» Extract provided
>> begin
I think Susan said it the best. Breeders have a right to charge whatever they feel comfortable charging and owners have the right to select what price range they are willing to pay. We need to all pick which breeders work best for us. I think I have been through the whole spectrum - top breeders to puppy millers (Jennifer Siliski - I thought she was a show breeder).


----------



## lilyt (Mar 4, 2007)

> Chrisman has Absolutely The MOST Amazing Beautiful, The MOST Gorgeous Maltese.
> I plan on getting a dog from them sometime in the near feature ,My kids are just to young for a puppy at this time.
> 
> 
> ...


I'm getting my Chrisman baby tomorrow and I don't think 3000 or 3500 is too high for a high-quality puppy.


----------



## bellabianca's mom (Jan 25, 2007)

[attachment=20299:attachment][attachment=20300:attachment][attachment=20301:atta
hment]
Our Bella Bianca is from Chrisman. The Malts are their babies and with unscrupulous people out there with less than good intentions Chrisman can't be too careful. They are looking to find the best homes for their dogs. They asked many questions of us as we did of them. 

We had our previous Maltese 'Peppi' for 13 1/2 years and after he died we wanted to find a near show quality, well bred dog. (Peppi's breeder was retired and she wasn't an option) We at first thought we wanted another male but fell in love with this little girl from Chrisman.

When I send emails to Chrisman it may take a day or two to get a response but I do get a courteous phone call. Sometimes I have had to resend my email and have learned that the first one did not reach them. Perhaps the reason those who did not get a response to their email was that it got caught in a spam filter, especially if there was an attachment.
>> end
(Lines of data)
>> begin
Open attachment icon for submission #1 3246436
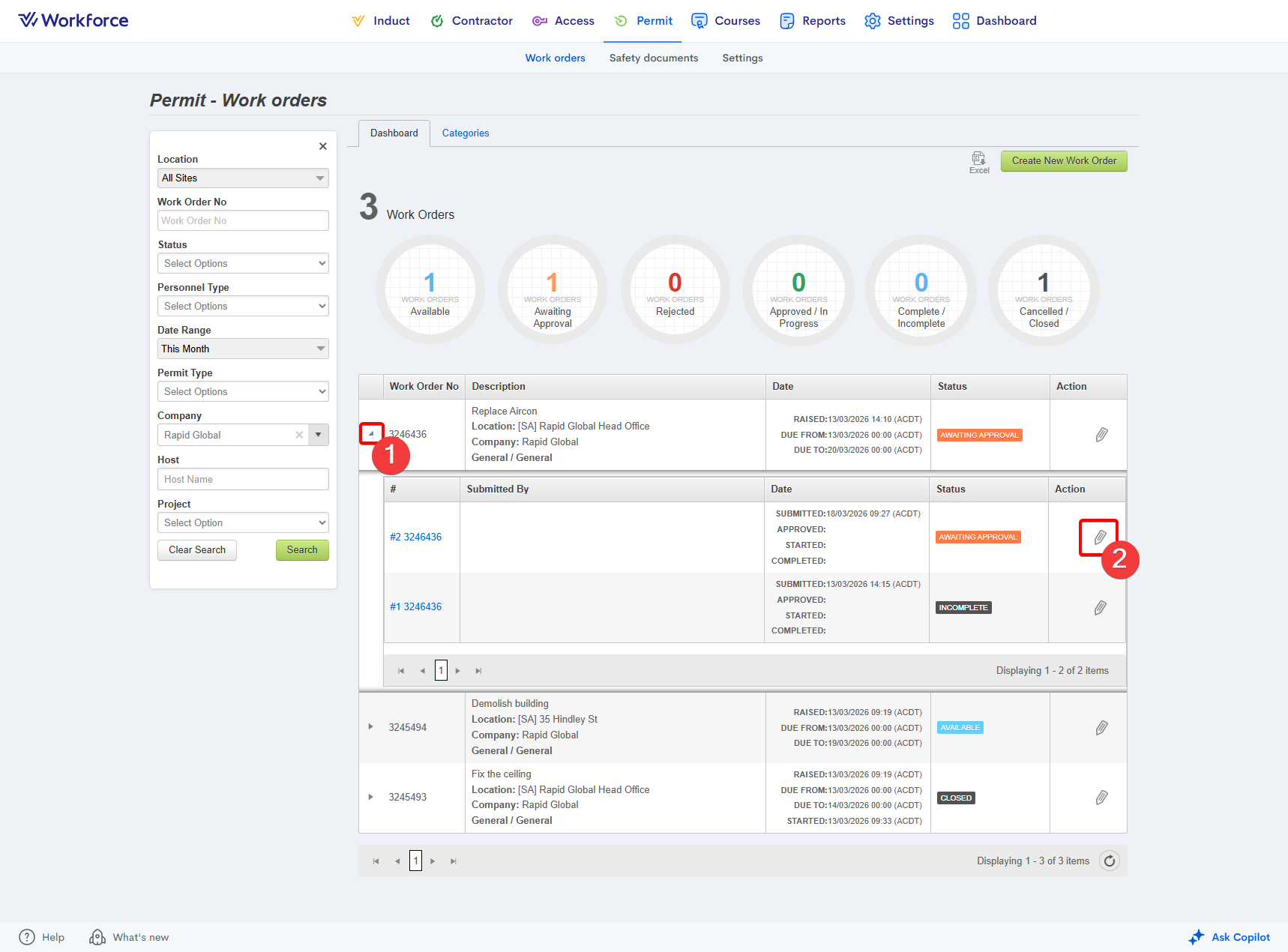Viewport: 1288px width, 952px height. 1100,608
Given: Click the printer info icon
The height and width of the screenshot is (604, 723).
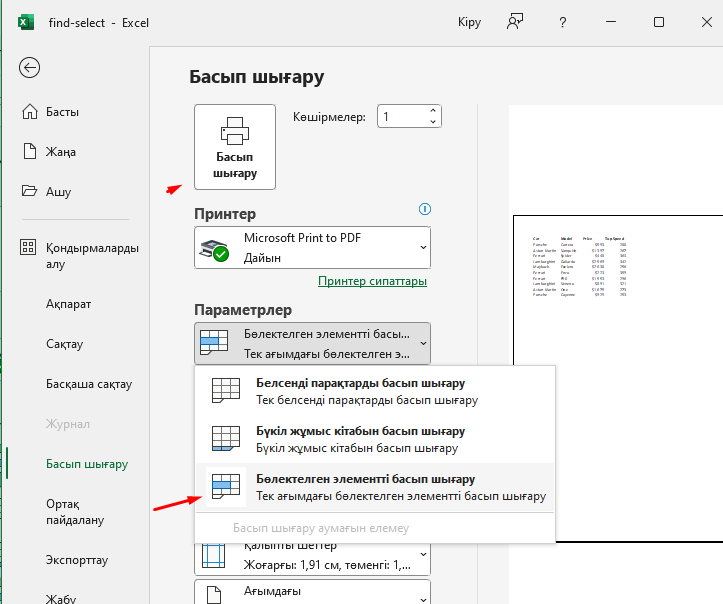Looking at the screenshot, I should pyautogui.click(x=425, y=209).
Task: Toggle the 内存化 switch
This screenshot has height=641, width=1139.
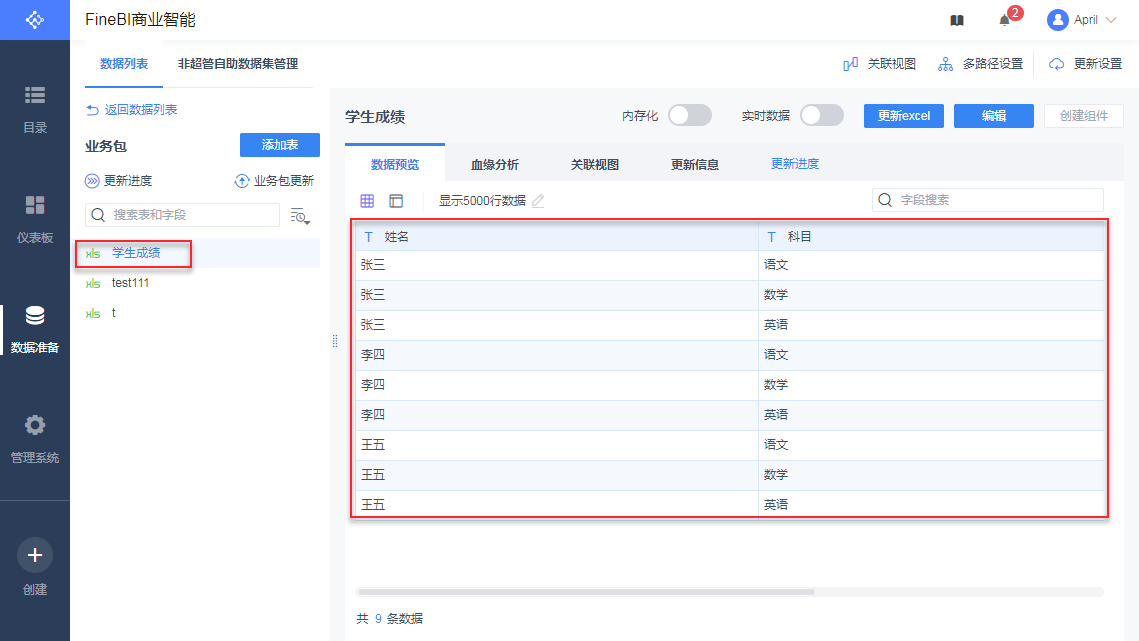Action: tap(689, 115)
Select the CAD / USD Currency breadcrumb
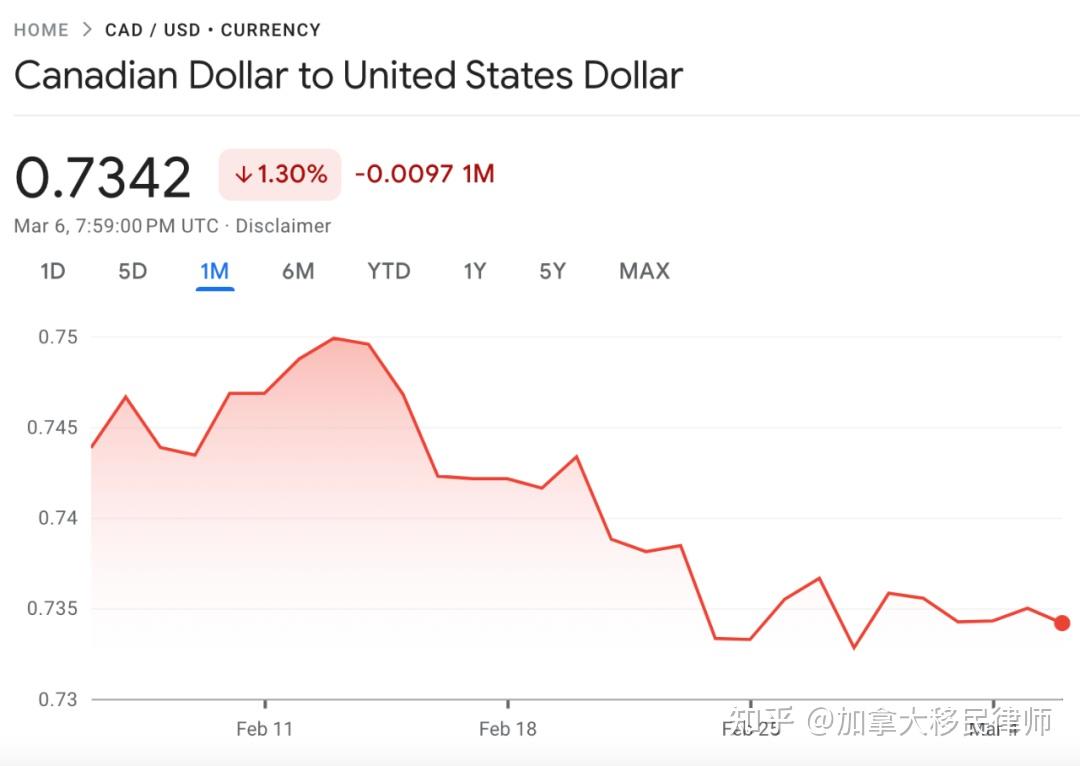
>> end
» What you should do
Answer from the breeder thread:
(a) What price does the poster picking up a Chrisman puppy tomorrow consider not too high for a high-quality puppy?
(b) How long did the family have their previous Maltese, Peppi?
(c) What possible reason is offered for some people not getting a response to their emails to Chrisman?
Use only the thread for your answers.

» Problem solution
(a) 3000 or 3500.
(b) 13 1/2 years.
(c) Their email may have been caught in a spam filter, especially if it had an attachment.